The trees that win here evolved on or adapted to high-pH, low-water ground. They pull iron efficiently, shrug off reflected heat from driveways and walls, and tolerate the dense clay that drowns fussier species. That's why this list leans on natives like Bigtooth Maple and Western Hackberry alongside tough, time-tested shade trees like Kentucky Coffeetree.
Trees proven for the Wasatch Front
Every tree below is alkaline-tolerant, cold-hardy through a Utah winter, and rated low-water once established. Sizes are mature heights — give large shade trees room to reach them.
| Tree | Zone | Water | Mature | Notes |
|---|---|---|---|---|
| Bigtooth Maple Acer grandidentatum | 4–8 | Low | 20–30 ft | Utah's native maple — brilliant fall color and no chlorosis, unlike red and silver maples. |
| Kentucky Coffeetree Gymnocladus dioicus | 3–8 | Low | 50–70 ft | Tough, alkaline-tolerant shade tree; open canopy, almost pest-free. |
| Chinkapin Oak Quercus muehlenbergii | 4–7 | Low | 40–60 ft | Thrives in high-pH soils where pin oak yellows out. A long-lived Utah shade tree. |
| Western Hackberry Celtis occidentalis | 3–9 | Low | 40–60 ft | Native, drought- and wind-tough; handles clay and reflected heat from driveways. |
| Skyline Honeylocust Gleditsia triacanthos 'Skyline' | 4–9 | Low | 35–45 ft | Filtered shade that lets lawn or beds grow beneath; thornless, seedless selection. |
| Austrian Pine Pinus nigra | 4–8 | Low | 40–60 ft | Reliable evergreen screen for Utah — more disease-resistant than Colorado blue spruce of late. |
The chlorosis-prone trees to avoid
These are the trees garden centers still sell and homeowners still plant — only to watch them yellow out within a few seasons. The problem is rarely care; it's a fundamental mismatch with our soil chemistry. Each has a clean Utah-proof swap.

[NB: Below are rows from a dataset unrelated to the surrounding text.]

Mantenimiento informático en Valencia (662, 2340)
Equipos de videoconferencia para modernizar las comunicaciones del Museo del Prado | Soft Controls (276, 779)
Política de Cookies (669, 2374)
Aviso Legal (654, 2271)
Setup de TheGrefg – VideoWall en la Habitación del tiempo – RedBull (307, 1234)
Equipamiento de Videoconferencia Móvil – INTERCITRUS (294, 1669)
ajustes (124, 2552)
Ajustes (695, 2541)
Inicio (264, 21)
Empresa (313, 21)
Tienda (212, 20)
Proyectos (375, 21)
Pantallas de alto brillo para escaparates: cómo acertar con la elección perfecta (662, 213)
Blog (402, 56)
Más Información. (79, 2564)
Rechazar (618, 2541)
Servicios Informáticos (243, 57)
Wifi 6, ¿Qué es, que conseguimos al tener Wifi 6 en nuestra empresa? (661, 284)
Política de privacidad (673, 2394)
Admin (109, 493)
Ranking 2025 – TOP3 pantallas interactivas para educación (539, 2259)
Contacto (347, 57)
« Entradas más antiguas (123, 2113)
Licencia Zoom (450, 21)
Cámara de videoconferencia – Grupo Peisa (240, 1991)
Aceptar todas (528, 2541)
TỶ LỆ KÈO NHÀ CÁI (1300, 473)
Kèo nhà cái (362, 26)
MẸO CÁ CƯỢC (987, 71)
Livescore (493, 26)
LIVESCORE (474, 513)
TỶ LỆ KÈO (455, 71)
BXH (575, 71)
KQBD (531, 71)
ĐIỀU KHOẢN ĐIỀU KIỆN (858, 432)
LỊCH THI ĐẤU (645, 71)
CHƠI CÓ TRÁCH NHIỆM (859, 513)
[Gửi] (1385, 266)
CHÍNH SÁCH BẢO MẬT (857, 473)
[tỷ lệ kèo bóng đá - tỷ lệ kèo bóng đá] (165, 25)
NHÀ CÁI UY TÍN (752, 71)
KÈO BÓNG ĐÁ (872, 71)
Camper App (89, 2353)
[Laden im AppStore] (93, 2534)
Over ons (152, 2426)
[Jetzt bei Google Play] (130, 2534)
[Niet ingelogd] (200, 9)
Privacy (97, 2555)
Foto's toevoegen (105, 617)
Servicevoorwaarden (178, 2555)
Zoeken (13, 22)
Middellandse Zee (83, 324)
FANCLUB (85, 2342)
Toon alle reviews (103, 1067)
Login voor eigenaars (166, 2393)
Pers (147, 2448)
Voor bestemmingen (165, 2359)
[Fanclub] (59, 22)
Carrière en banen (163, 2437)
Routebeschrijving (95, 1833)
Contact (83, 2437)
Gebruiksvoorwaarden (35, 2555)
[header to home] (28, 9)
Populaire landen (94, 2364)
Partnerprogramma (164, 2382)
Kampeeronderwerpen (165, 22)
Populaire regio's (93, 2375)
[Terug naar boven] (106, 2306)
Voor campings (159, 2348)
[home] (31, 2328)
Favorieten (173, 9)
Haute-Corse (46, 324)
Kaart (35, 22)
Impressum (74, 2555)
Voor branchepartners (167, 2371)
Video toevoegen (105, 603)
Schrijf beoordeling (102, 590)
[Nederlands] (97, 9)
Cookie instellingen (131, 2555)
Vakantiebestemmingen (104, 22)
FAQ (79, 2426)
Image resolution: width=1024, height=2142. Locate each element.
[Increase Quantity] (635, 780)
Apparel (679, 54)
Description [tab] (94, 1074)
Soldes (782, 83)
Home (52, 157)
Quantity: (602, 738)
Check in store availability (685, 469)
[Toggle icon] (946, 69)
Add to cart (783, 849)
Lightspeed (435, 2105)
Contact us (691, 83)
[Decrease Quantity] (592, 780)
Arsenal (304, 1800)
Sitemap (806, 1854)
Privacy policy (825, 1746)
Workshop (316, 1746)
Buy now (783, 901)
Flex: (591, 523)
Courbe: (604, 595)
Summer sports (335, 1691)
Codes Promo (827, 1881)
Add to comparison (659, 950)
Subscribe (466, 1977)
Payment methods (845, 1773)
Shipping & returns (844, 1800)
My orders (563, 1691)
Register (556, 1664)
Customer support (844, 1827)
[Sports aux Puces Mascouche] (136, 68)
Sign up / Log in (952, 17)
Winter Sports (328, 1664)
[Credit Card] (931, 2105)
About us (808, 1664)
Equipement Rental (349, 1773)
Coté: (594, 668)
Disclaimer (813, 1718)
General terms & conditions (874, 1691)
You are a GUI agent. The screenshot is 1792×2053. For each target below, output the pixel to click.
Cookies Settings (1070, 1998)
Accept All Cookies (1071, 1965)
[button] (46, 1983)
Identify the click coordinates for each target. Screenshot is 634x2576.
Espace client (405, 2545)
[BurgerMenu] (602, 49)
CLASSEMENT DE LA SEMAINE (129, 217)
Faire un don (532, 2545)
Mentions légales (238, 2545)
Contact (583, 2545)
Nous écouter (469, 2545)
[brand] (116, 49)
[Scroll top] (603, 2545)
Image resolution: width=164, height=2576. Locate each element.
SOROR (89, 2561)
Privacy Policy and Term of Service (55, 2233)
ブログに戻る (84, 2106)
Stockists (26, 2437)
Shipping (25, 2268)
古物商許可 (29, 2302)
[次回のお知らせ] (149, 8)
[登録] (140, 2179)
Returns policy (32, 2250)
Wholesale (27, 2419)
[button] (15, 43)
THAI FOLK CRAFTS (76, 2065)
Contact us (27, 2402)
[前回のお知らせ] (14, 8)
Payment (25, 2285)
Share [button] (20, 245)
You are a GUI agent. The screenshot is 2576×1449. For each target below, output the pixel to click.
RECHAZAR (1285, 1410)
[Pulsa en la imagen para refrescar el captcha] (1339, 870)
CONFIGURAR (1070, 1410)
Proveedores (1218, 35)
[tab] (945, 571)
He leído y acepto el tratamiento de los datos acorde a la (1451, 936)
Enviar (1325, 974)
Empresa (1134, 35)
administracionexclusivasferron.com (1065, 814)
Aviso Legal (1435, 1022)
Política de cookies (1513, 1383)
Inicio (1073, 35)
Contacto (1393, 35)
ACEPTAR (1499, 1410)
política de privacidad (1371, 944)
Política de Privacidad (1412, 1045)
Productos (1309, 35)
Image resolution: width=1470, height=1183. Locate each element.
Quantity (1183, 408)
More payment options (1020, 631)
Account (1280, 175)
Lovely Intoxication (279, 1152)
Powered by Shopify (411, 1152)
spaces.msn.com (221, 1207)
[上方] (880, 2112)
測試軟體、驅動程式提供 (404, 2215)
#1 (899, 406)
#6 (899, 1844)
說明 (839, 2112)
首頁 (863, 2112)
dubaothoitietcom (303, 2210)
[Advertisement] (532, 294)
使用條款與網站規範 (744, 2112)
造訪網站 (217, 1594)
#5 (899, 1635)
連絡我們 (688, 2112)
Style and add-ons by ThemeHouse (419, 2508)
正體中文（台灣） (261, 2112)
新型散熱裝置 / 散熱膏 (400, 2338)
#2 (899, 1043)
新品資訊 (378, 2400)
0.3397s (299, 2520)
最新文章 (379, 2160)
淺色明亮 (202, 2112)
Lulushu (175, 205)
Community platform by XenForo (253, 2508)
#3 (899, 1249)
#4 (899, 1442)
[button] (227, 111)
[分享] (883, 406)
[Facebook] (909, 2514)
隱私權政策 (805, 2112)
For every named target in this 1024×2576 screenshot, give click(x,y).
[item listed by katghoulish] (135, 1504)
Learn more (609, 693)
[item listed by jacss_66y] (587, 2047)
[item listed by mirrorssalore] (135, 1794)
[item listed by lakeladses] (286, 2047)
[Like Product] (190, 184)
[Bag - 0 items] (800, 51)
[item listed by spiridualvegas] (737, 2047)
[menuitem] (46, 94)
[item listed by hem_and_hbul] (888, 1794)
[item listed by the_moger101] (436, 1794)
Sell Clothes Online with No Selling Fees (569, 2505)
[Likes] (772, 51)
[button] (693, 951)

| Avoid | Why it fails here | Plant instead |
|---|---|---|
| Red & Silver Maple | Classic iron-chlorosis trees here — leaves turn yellow with green veins by midsummer in high-pH soil. | Bigtooth Maple (native) or Kentucky Coffeetree for clean, chlorosis-free shade. |
| River & White Birch | Double trouble: iron chlorosis plus bronze birch borer, which kills stressed trees within a few seasons. | Western Hackberry or Chinkapin Oak — tough, alkaline-proof shade. |
| Pin Oak | Notoriously chlorotic in alkaline soil; it can hold on for years looking sickly and pale. | Chinkapin Oak or Bur Oak, which shrug off high pH. |
For the full rundown of plants that disappoint in our climate — shrubs and fruit included — see plants that fail in Utah and why.
Planting for success
Even the right tree needs the right start. Dig the hole two to three times as wide as the root ball but no deeper, set the root flare slightly proud of grade, and backfill with native soil rather than a rich potting mix that creates a “bathtub” in clay. Mulch a wide ring, keep it off the trunk, and water deeply but infrequently to drive roots down.
Best trees for Utah FAQ
What is the best shade tree for Utah's clay soil?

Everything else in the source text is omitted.